Cindy's story

by | Nov 24, 2020

Cindy Boa is a student living in London, she submitted her blog in April this year, just at the start of the first lockdown.

My name is Cindy Boa, an 18-year-old teenage girl confined in the once lively and colourful jungles of inner-city London.

The prospect of sitting A levels in the summer, carrying on this “coming of age” tradition of all previous years gone by (even during WW2) is now a distant memory.

The 2001-2002 kids have been through it! We joke we must be the targeted year groups through socially distant Zoom calls and Snapchat stories. In Year 6 we had the new SATS, at 16, we were the pioneers of the reformed 9-1 GCSE exams, now the only generation to not sit A levels.

The past few weeks have been a roller-coaster of emotion.

From anxiously checking our phones for updates in sixth form canteens on Monday to deserting the schools where we grew up and exchanging confused goodbyes to our friends, and our once predictable future, by Thursday.

And just like that, it was all over.

Classroom lights switched off, final ‘breaktimes’ completed and lessons finished.

Our exams cancelled and nationwide lockdown shortly began.

Nevertheless, the youth are resilient.

We are an intelligent, technologically savvy population and our light and optimistic spirits about our future still shine from within our homes, within our phones.

GIVEN INFORMATION –
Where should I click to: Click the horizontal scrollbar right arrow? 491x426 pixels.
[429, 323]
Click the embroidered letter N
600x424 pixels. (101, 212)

INSTRUCTIONS –
1. List the exams named in Cindy's story, including each exam's descriptor when the text gives one.
2. Write the next few paragraphs of Cindy's story, picking up after its final sentence.
The data is separate from Cindy's story.

ANSWERS BY ITEM NUMBER –
1.
- the new SATS
- the reformed 9-1 GCSE exams
- A levels

2.
Some finally found time to breathe. At last released from the shackles and issues with our difficult education system.

Some met once more with their inner child who had previously been repressed by the confines of a rigid schooling schedule.

Some, after bingeing on all their favourite Netflix shows of course, noticed the sun outside their bedroom window again, and took a moment to appreciate its gentle spring warmth.

Some felt surprised with the beauty of their local parks on their daily walk they had never noticed before.

Most of all, we all have been forced to find normality in the most abnormal of situations.

Me?

I’ve been blessed with hearing of personal recoveries from COVID-19, coupled with having to console bereaved friends.

 

I’ve joined countless Zoom calls learning real skills I’d never had the chance to before such as digital marketing, strategy consulting and using Excel professionally. Youth unemployment for BAME students is a very big problem, and I am very aware of having to work 10 times harder to achieve my goals.

I’ve decided to capitalise on this time to better my personal brand (improve my LinkedIn presence) but also remain aware that in times like this, time spent processing is not time wasted.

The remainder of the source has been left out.